# The U.C.C. continues in its apostasy



## ReformedWretch (Jul 4, 2005)

July 4, 2005, 3:12PM

United Church of Christ backs same-sex marriage

Associated Press

ATLANTA "” The United Church of Christ's rule-making body voted overwhelmingly today to approve a resolution endorsing same-sex marriage, making it the largest Christian denomination to do so.

The vote is not binding on individual churches, but could cause some congregations to leave the fold.

Roughly 80 percent of the representatives on the church's 884-member General Synod voted to approve the resolution today, a day after a smaller committee recommended it.

The Rev. John H. Thomas, president of the United Church of Christ, said with the vote on Independence Day, the rule-making body "acted courageously to declare freedom."

The resolution calls on member churches of the liberal denomination of 1.3 million to consider wedding policies "that do not discriminate against couples based on gender."

It also asks churches to consider supporting legislation granting equal marriage rights to gay and lesbian couples and to work against laws banning gay marriage.

A small group of conservative congregations had proposed an alternative resolution defining marriage as between a man and a woman, and suggested that supporting gay marriage could lead to the church's collapse.

The Rev. Brett Becker, who represents a group of the UCC's more conservative churches, said it's possible his congregation at St. Paul United Church of Christ in Cibolo, Texas, will leave the church over the resolution.

"I would like to see us stay in the denomination and network for positive change," said Becker. "However, many of my members have expressed very clearly that this decision would cause great consternation and that, if this happened, they would want to see us leave."

UCC leaders said individual churches have not been polled about their views.

Formed in 1957 and traditionally strong in New England, the United Church of Christ has a tradition of support for gays and lesbians. It is distinct from the more conservative Churches of Christ, which has some 2 million members in the U.S.

The UCC was criticized last year for its television advertising campaign featuring a gay couple, among others, being excluded from a church. CBS and NBC rejected the 30-second ads.

In the early 1970s, the UCC became the first major Christian church to ordain an openly gay minister. The church declared itself to be "open and affirming" of gays and lesbians 20 years ago.

"This is a significant moment," said the Rev.
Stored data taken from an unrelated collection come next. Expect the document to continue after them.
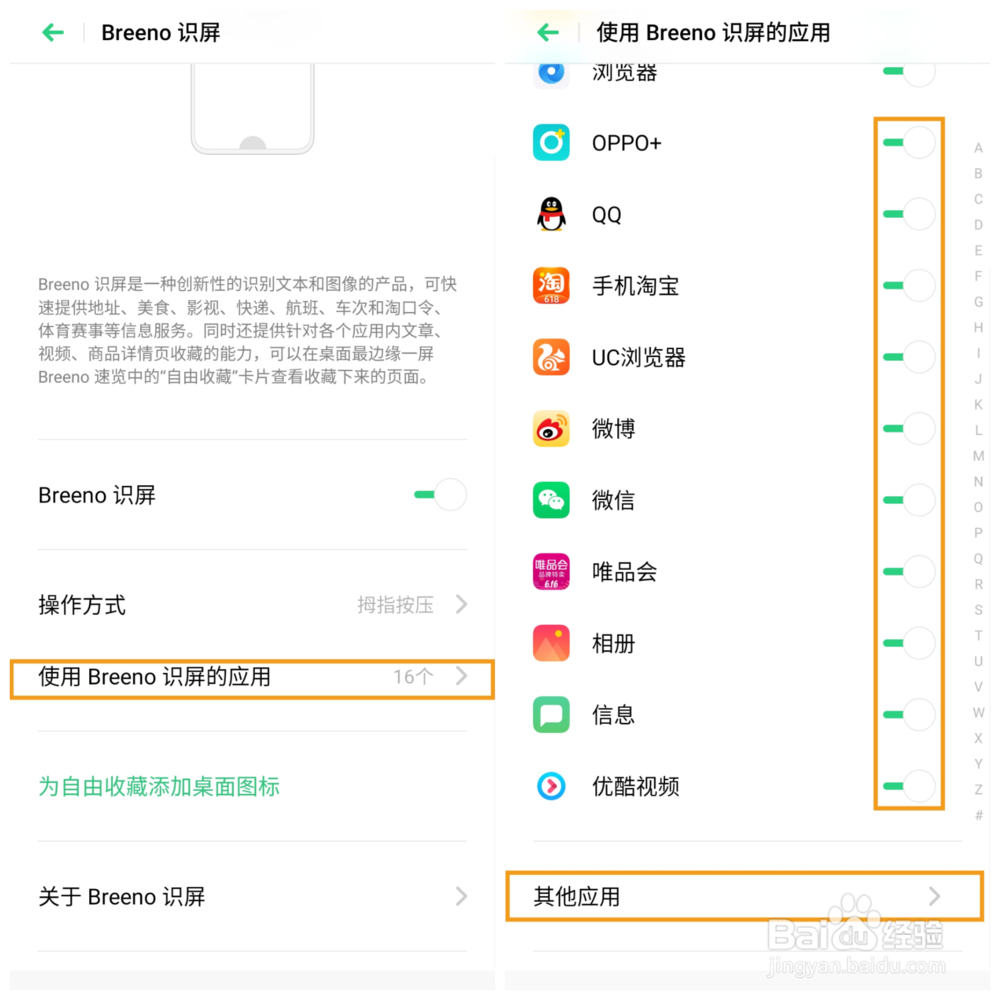Toggle the 信息 app switch
The height and width of the screenshot is (1000, 1000).
[909, 714]
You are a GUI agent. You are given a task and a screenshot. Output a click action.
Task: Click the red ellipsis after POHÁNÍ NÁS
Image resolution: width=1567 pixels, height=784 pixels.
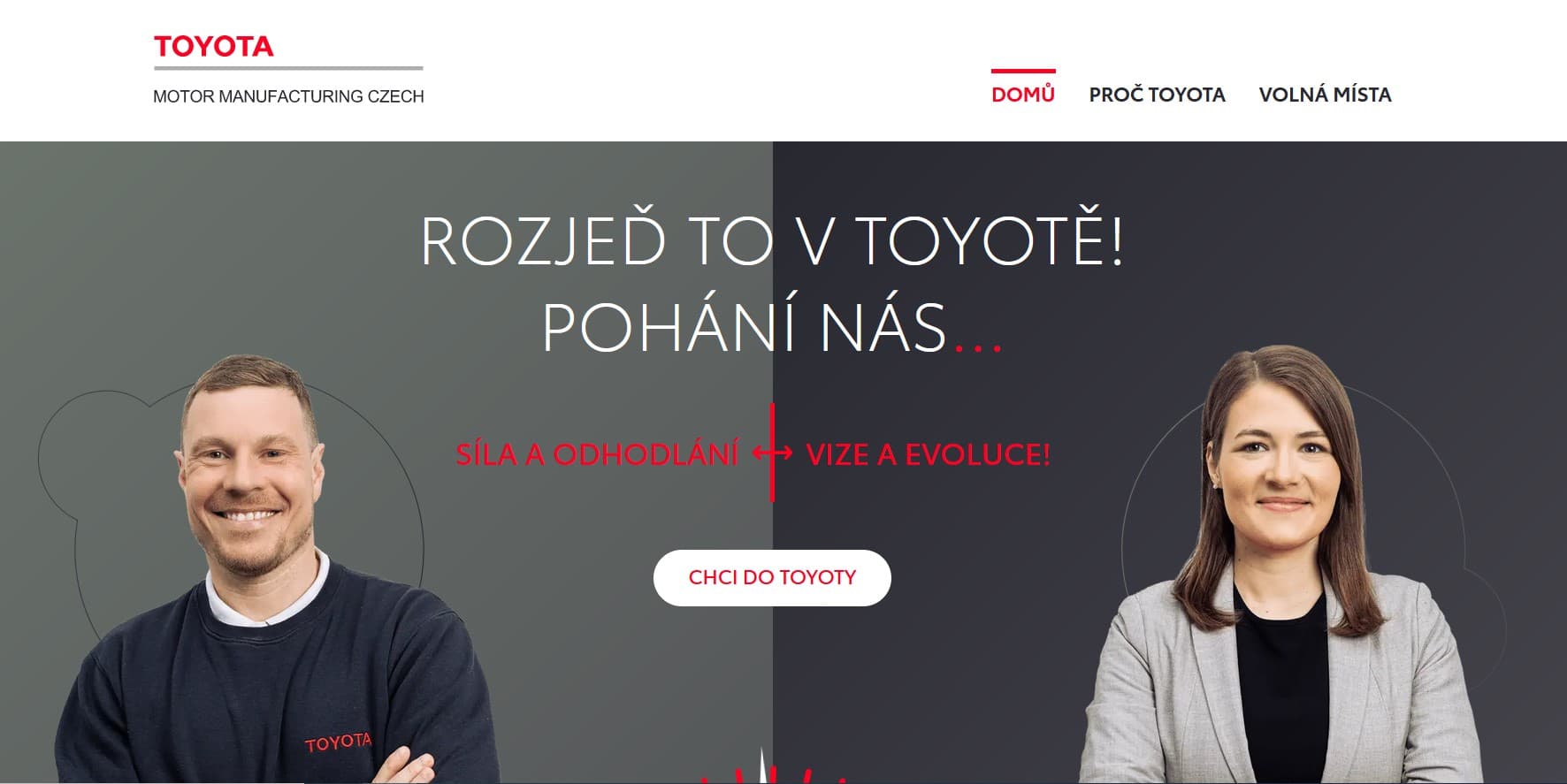(978, 346)
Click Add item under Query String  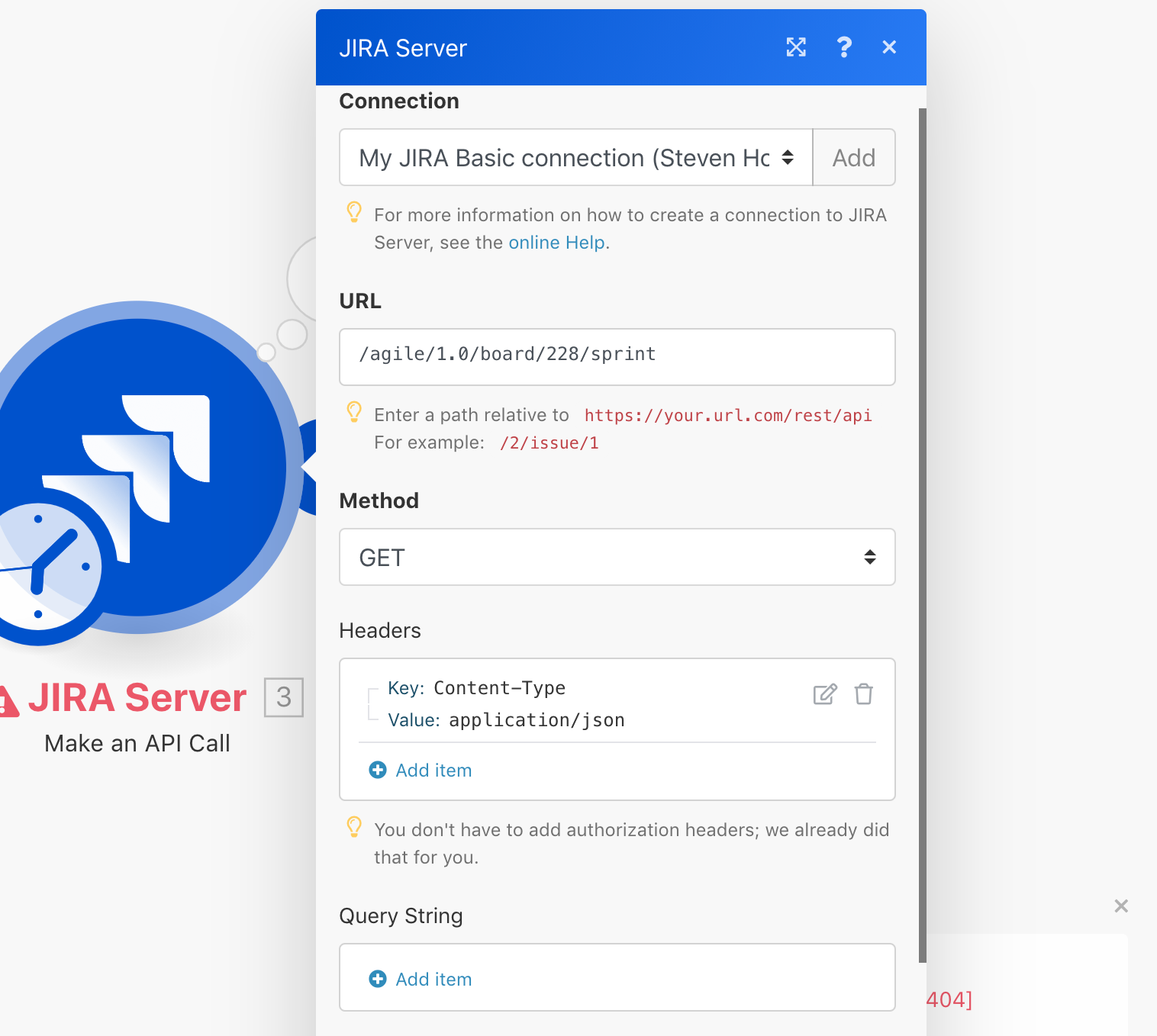[x=433, y=978]
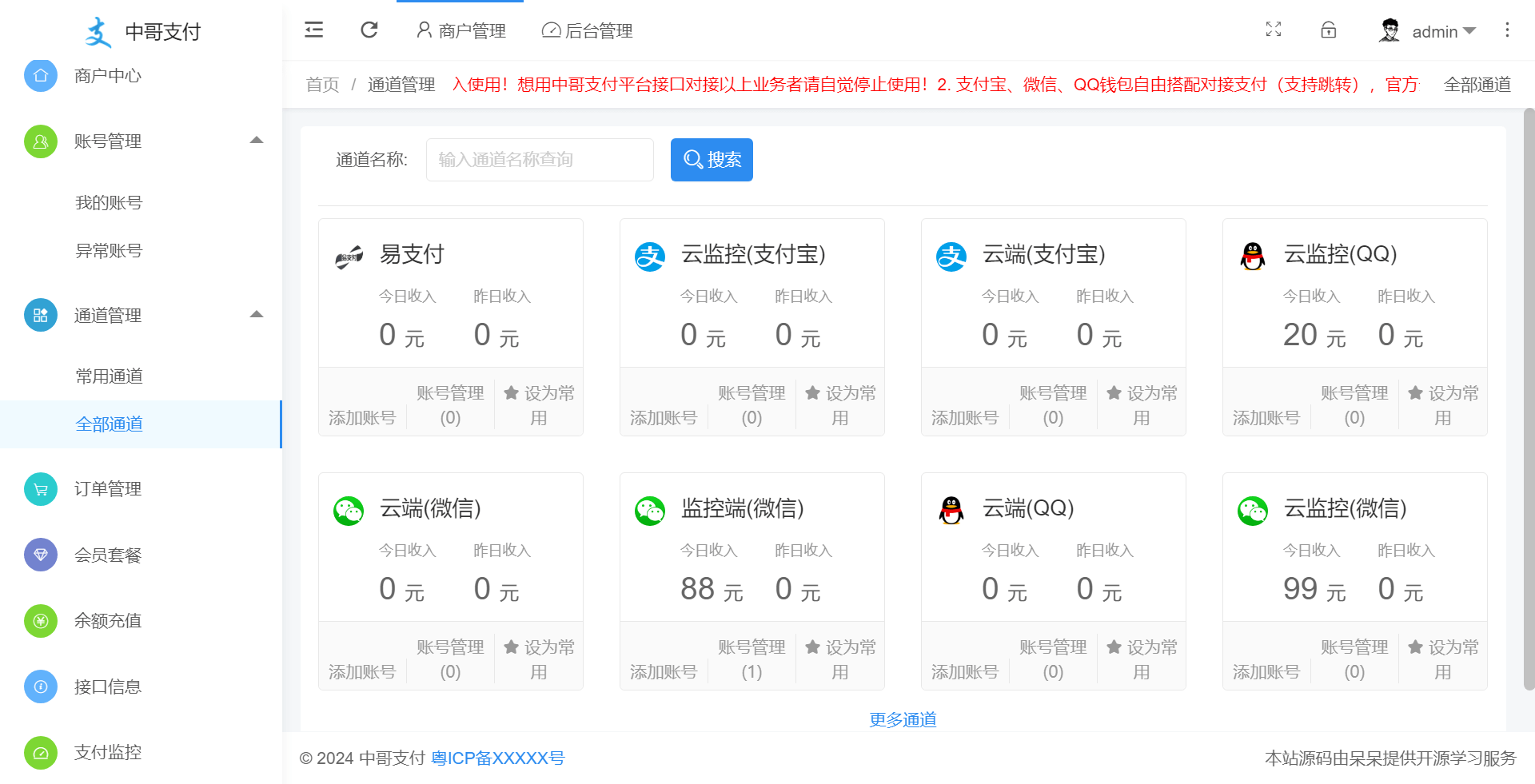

Rebecca Voelkel, of Cleveland, coordinator of a church coalition addressing gay and lesbian issues. She said the decision emphasizes that lesbian, gay, bisexual and transgender people are "spiritual people who love and are loved by God."

But Becker said he doesn't think today's vote was representative of the wishes of most church members.

"If we had put it to a vote of the people in the pews, it would have failed overwhelmingly," he said. "This is truly Independence Day for the UCC "” we have declared ourselves independent from the teachings of Jesus and the clear teachings of Scripture."

UCC churches are autonomous, meaning the General Synod does not create policy for its more than 5,700 congregations.

Some opponents of the resolution preferred alternative language endorsing same-sex "covenanted relationships."

"I will find it much easier to sell back home, and quite frankly, to live with personally, if we replace 'marriage' with 'covenanted relationship,'" said Harlan Hall, a synod member from Wisconsin.

An amendment that would have made that change in language was overwhelmingly voted down, as were efforts to postpone a vote until next year.

In last fall's elections, gay marriage bans were handily approved in all 11 states that held referendums, including Georgia.

Homosexuality has also been a divisive issue for a number of churches.

The Anglican Communion has been divided since its U.S. branch, the Episcopal Church, consecrated an openly gay bishop in 2003. The United Methodist Church is also debating a panel's decision to reinstate a gay minister who had been defrocked.

This summer, a special task force of the Presbyterian Church (U.S.A.) is set to finish its report about how to overcome severe disagreements on gay relationships and other issues.

No hard data exist on how many gays and lesbians are in the UCC.

Voelkel said about 2,000 people are on her group's mailing list and about 1,000 clergy or seminarians are gay. The denomination has 10,323 ordained ministers.


----------



## Puritanhead (Jul 4, 2005)

Oh, I thought this post -- was about the Uniform Commercial Code... no interest here...


----------



## BlackCalvinist (Jul 5, 2005)

Pray.

I'm chiming in on this on a secular board.

http://www.the5thquarter.com/forum/index.php?showtopic=23549

For those who'd like to follow along.

You'll figure out who I am real easy.


----------